## BEGIN EXTRACTED MATERIAL
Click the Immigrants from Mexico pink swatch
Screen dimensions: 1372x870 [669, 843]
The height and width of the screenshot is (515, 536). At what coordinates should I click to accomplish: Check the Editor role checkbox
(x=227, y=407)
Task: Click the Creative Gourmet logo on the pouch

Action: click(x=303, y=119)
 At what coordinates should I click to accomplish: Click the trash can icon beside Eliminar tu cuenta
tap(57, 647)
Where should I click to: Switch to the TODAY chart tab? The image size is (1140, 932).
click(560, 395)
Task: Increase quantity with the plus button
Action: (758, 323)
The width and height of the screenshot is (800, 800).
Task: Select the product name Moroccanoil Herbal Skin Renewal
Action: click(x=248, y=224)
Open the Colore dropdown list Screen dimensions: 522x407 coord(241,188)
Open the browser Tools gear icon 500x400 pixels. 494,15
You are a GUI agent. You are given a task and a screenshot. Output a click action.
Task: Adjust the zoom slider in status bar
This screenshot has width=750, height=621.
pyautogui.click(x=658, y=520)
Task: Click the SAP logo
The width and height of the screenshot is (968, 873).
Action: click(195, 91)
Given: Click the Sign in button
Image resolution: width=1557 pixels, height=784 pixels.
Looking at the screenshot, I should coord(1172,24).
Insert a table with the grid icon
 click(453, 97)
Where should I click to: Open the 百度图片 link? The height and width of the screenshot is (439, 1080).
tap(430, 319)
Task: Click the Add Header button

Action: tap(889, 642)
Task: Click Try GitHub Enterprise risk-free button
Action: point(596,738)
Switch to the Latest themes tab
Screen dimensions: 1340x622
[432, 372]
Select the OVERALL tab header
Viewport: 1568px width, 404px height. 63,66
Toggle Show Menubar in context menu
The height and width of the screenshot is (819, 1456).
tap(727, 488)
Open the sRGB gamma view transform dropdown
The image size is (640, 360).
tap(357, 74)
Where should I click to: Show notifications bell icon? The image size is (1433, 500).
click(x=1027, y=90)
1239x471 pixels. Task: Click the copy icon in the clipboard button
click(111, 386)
## END EXTRACTED MATERIAL
## WHAT THE TASK ASKS
Reproduce all of the rows above, swapping every "Where should I click to" for "Where do I click to" and keeping everything else the same.

## FINAL ANSWER
Click the Immigrants from Mexico pink swatch
Screen dimensions: 1372x870 [669, 843]
The height and width of the screenshot is (515, 536). At what coordinates should I click to accomplish: Check the Editor role checkbox
(x=227, y=407)
Task: Click the Creative Gourmet logo on the pouch

Action: click(x=303, y=119)
 At what coordinates should I click to accomplish: Click the trash can icon beside Eliminar tu cuenta
tap(57, 647)
Where do I click to: Switch to the TODAY chart tab? The image size is (1140, 932).
click(560, 395)
Task: Increase quantity with the plus button
Action: (758, 323)
The width and height of the screenshot is (800, 800).
Task: Select the product name Moroccanoil Herbal Skin Renewal
Action: click(x=248, y=224)
Open the Colore dropdown list Screen dimensions: 522x407 coord(241,188)
Open the browser Tools gear icon 500x400 pixels. 494,15
You are a GUI agent. You are given a task and a screenshot. Output a click action.
Task: Adjust the zoom slider in status bar
This screenshot has width=750, height=621.
pyautogui.click(x=658, y=520)
Task: Click the SAP logo
The width and height of the screenshot is (968, 873).
Action: click(195, 91)
Given: Click the Sign in button
Image resolution: width=1557 pixels, height=784 pixels.
Looking at the screenshot, I should coord(1172,24).
Insert a table with the grid icon
 click(453, 97)
Where do I click to: Open the 百度图片 link? The height and width of the screenshot is (439, 1080).
tap(430, 319)
Task: Click the Add Header button

Action: tap(889, 642)
Task: Click Try GitHub Enterprise risk-free button
Action: point(596,738)
Switch to the Latest themes tab
Screen dimensions: 1340x622
[432, 372]
Select the OVERALL tab header
Viewport: 1568px width, 404px height. 63,66
Toggle Show Menubar in context menu
The height and width of the screenshot is (819, 1456).
tap(727, 488)
Open the sRGB gamma view transform dropdown
The image size is (640, 360).
tap(357, 74)
Where do I click to: Show notifications bell icon? The image size is (1433, 500).
click(x=1027, y=90)
1239x471 pixels. Task: Click the copy icon in the clipboard button
click(111, 386)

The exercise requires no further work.